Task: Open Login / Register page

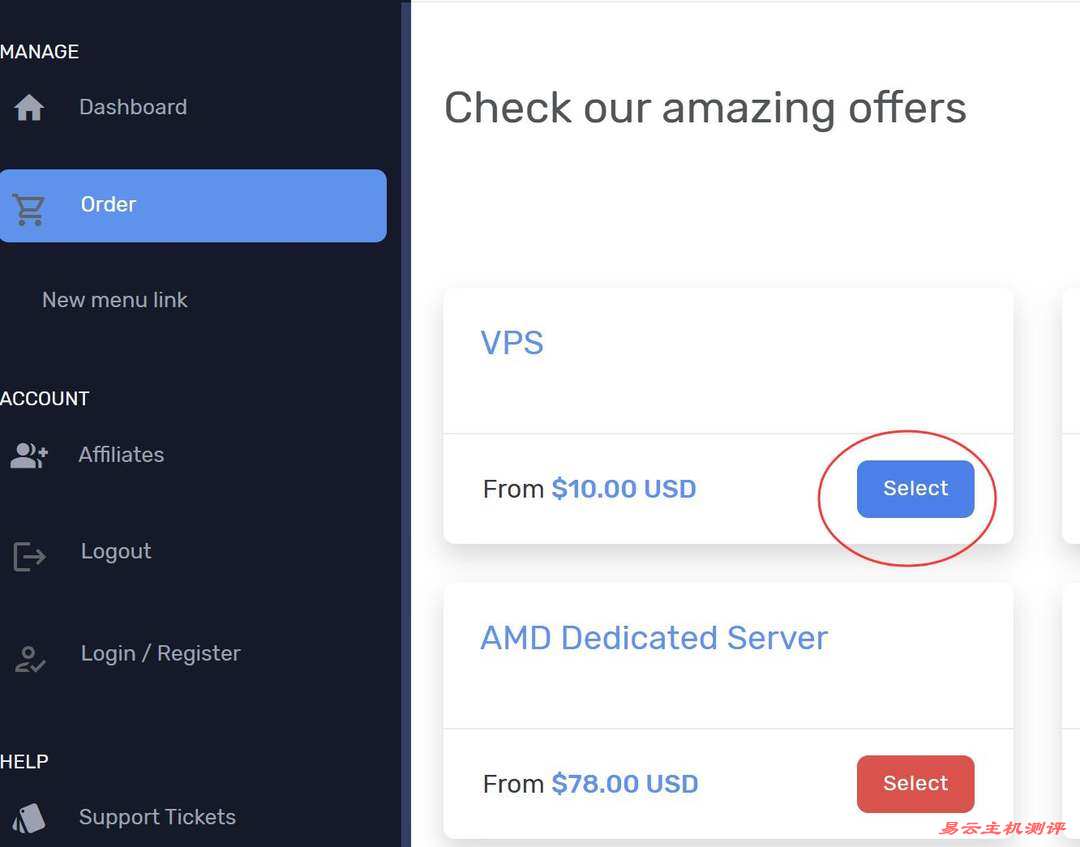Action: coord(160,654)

--

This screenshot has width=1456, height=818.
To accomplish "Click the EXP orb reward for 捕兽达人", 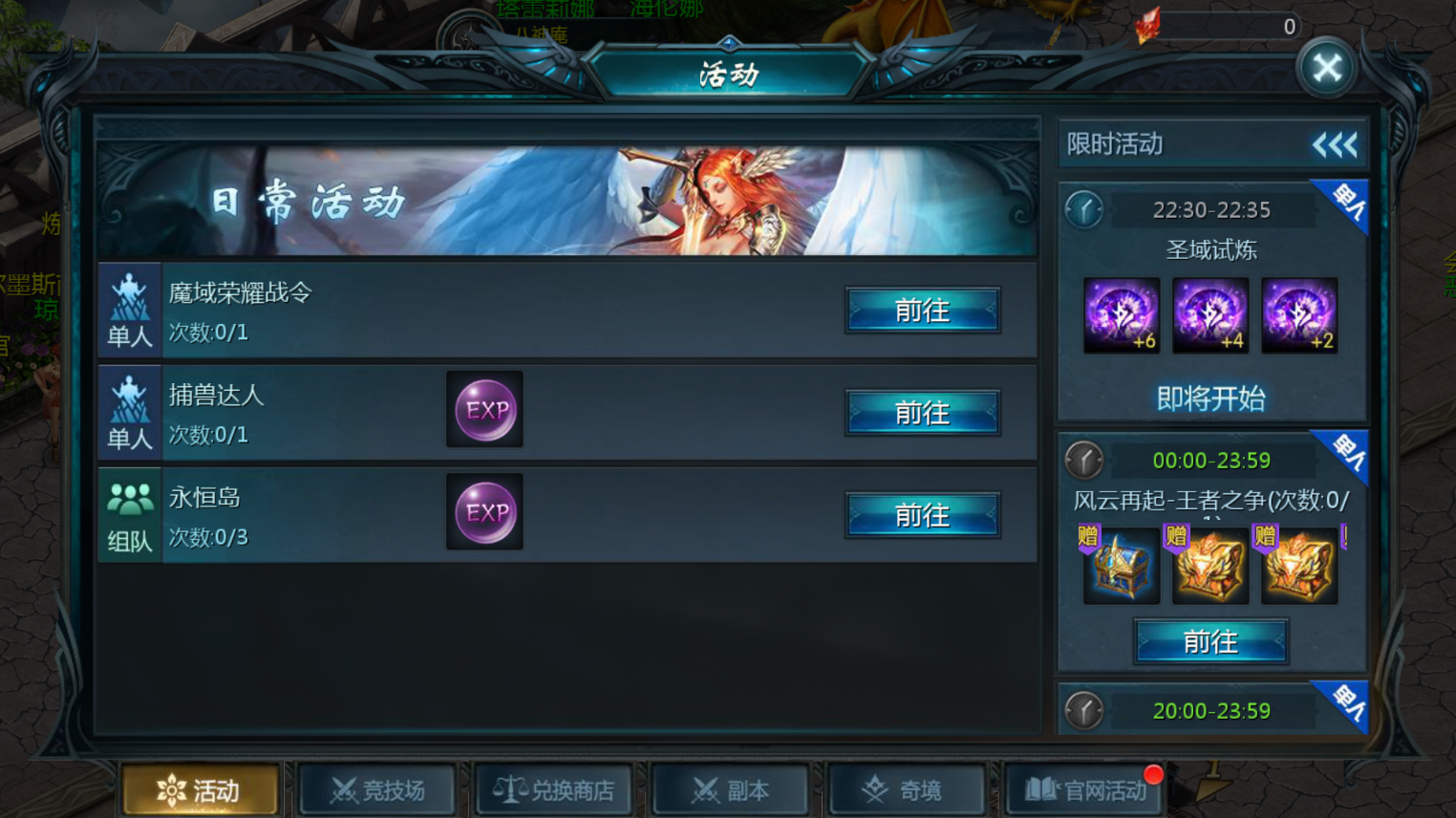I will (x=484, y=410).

---

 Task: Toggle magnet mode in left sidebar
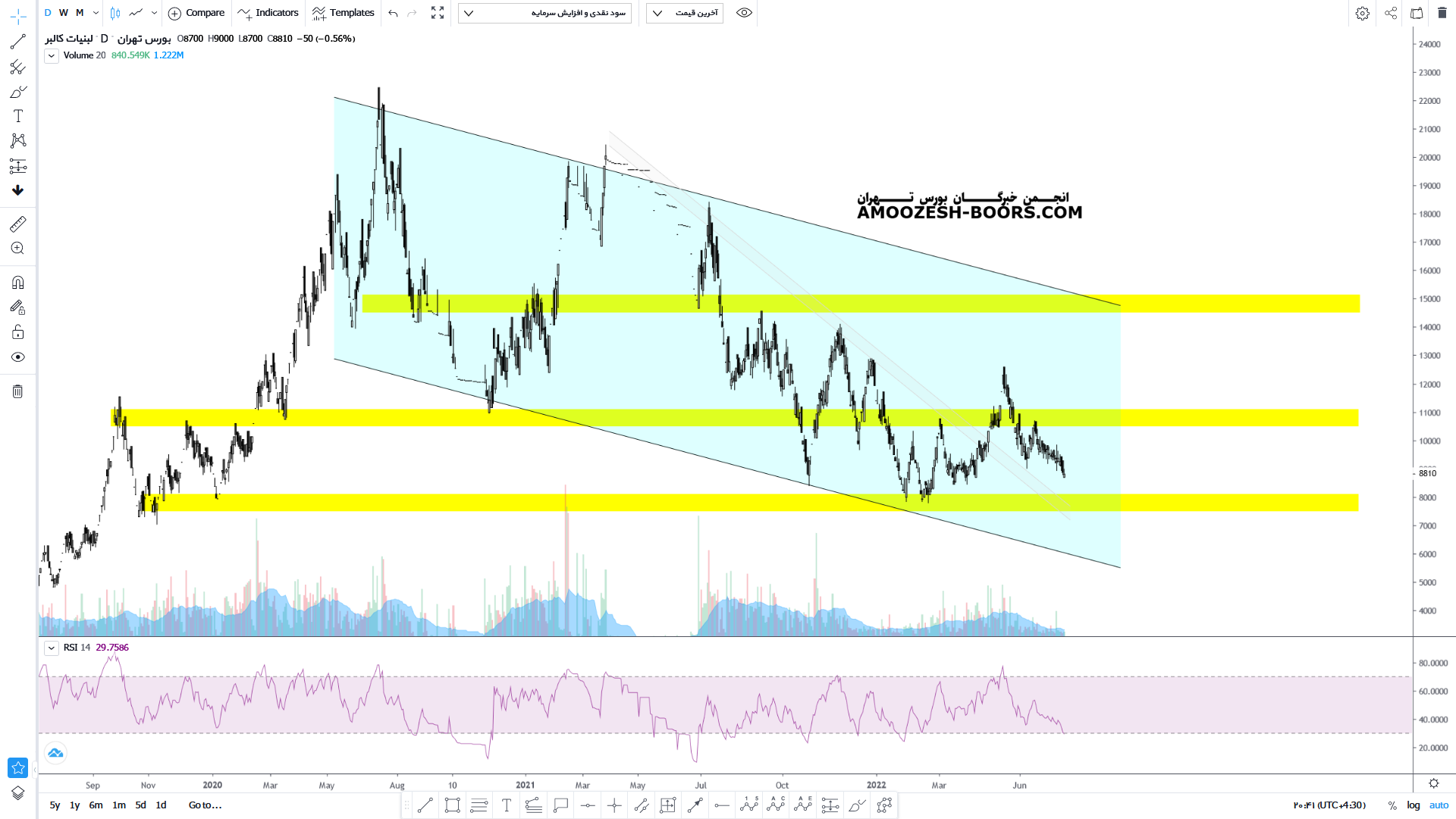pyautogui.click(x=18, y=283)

- [Short problem]:
Please find every line in the records above that contains the string "Task" and copy each of those lines out in full.

- [Written solution]:
Task: Open Login / Register page
 Task: Toggle magnet mode in left sidebar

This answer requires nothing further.